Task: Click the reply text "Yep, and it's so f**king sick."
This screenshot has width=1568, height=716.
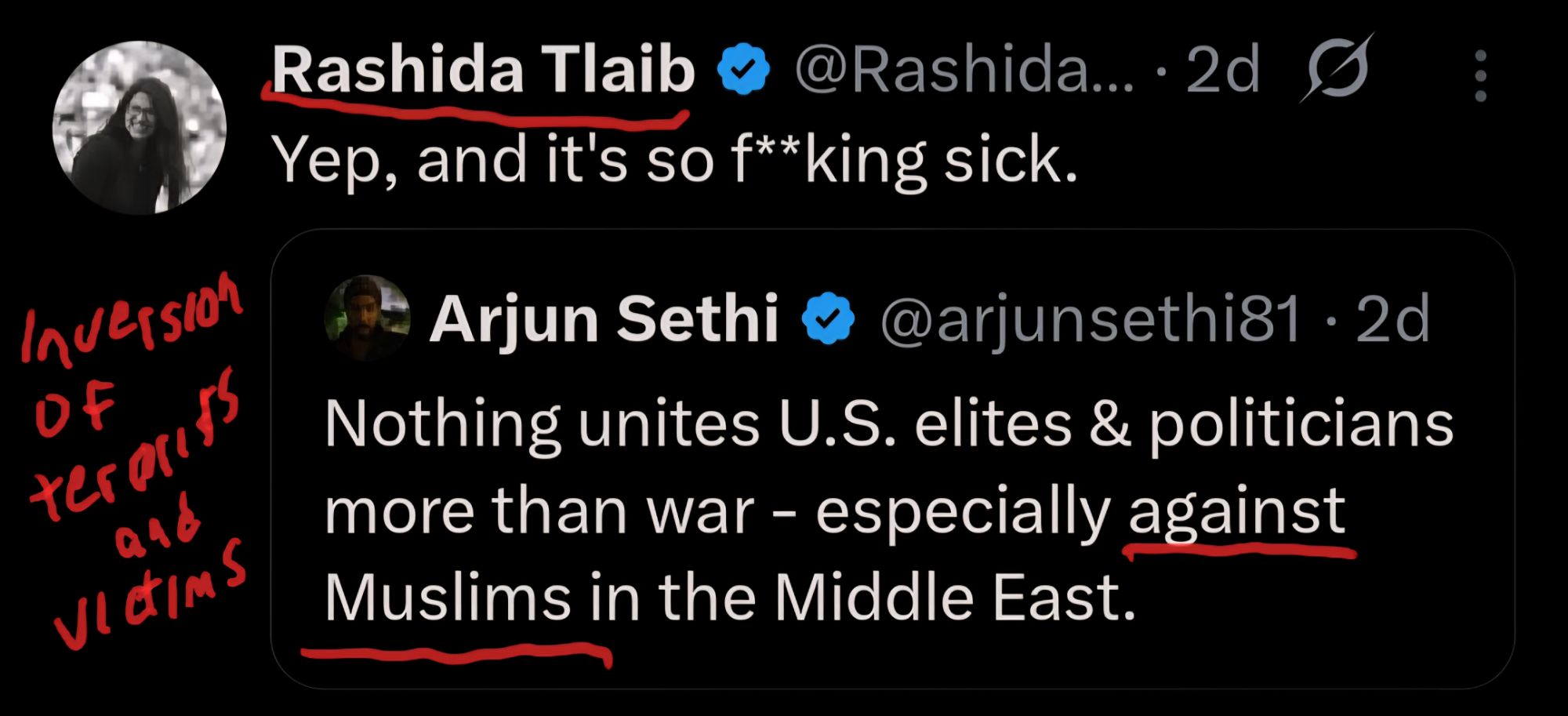Action: point(674,160)
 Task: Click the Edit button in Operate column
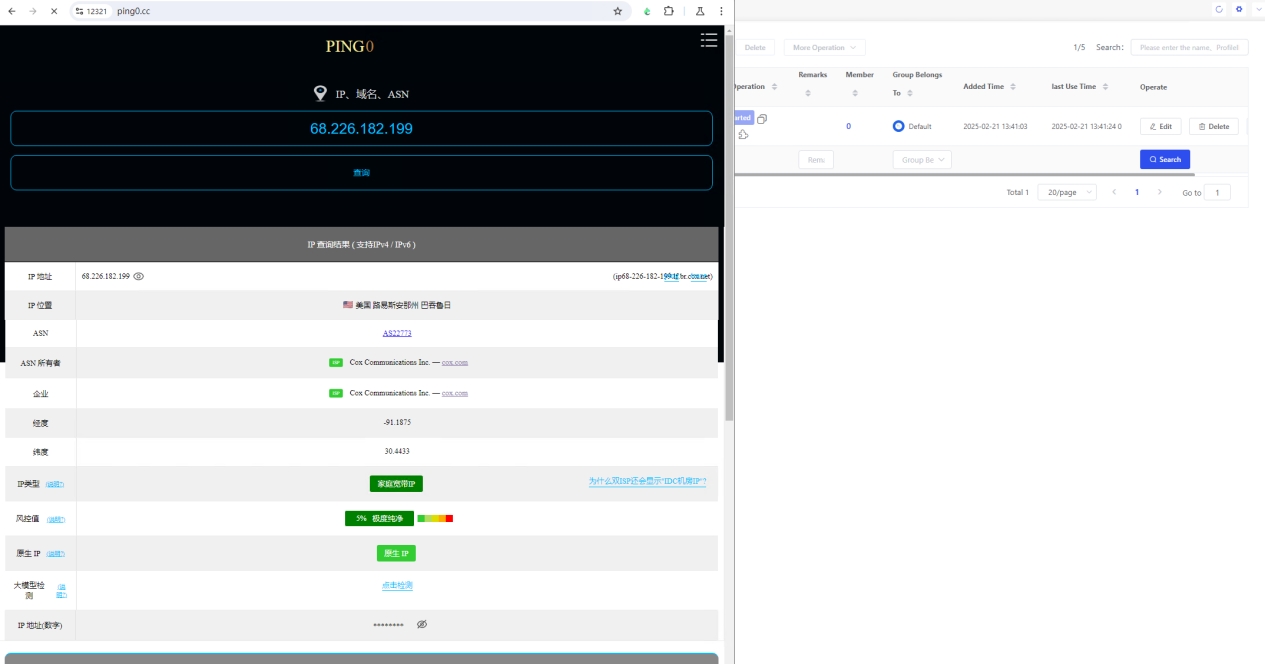(x=1160, y=127)
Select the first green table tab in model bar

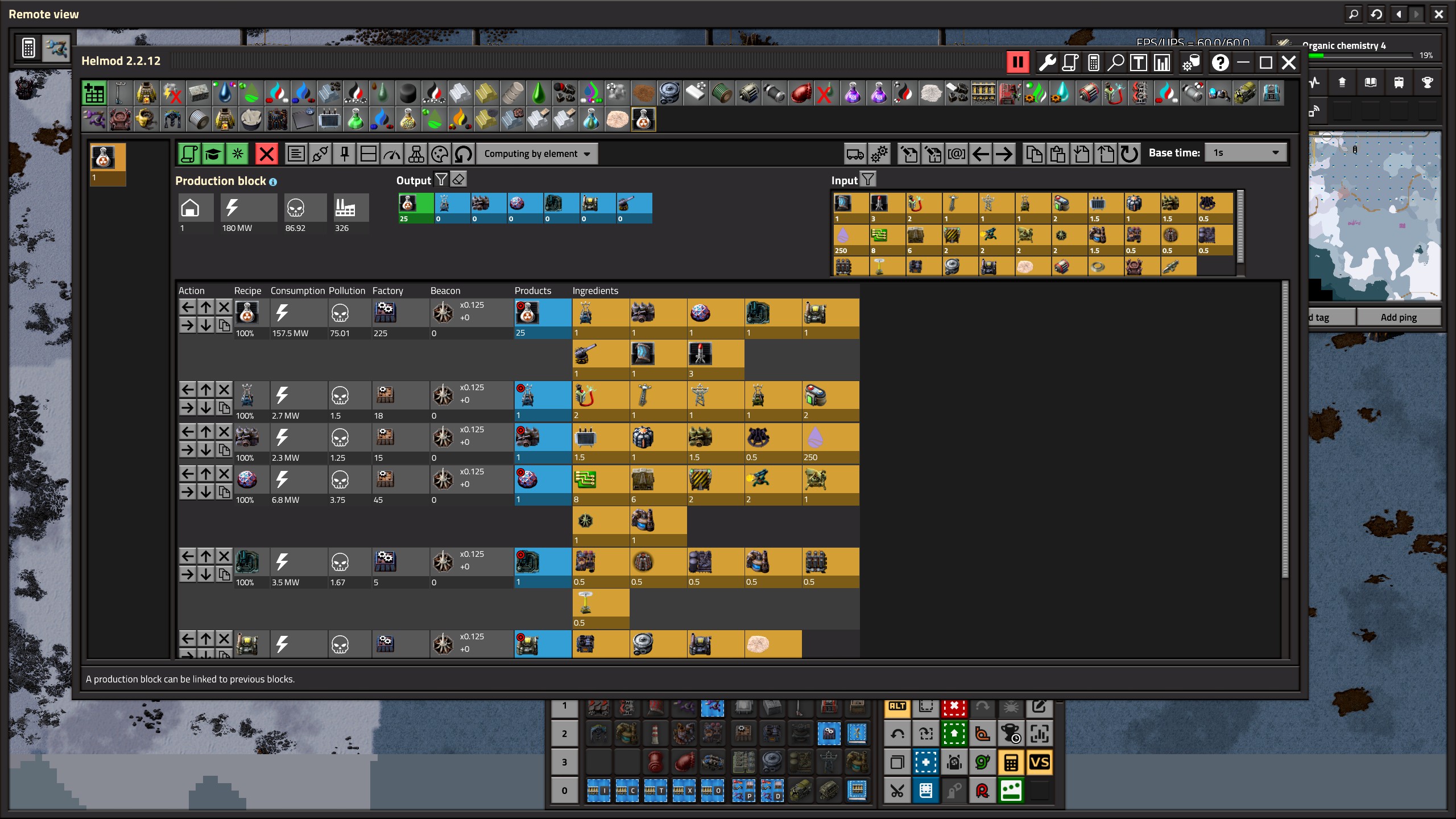(94, 93)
■ ■ ■ ■ ■ ■ ■
Exercise brief:
Convert the rows above into a numbered list with one line per entry, and drop any blank lines. Omit the pictures from your list.

Response:
1. Task: Click the reply text "Yep, and it's so f**king sick."
2. This screenshot has width=1568, height=716.
3. Action: point(674,160)
4.  Task: Click the Edit button in Operate column
5. (x=1160, y=127)
6. Select the first green table tab in model bar
7. (94, 93)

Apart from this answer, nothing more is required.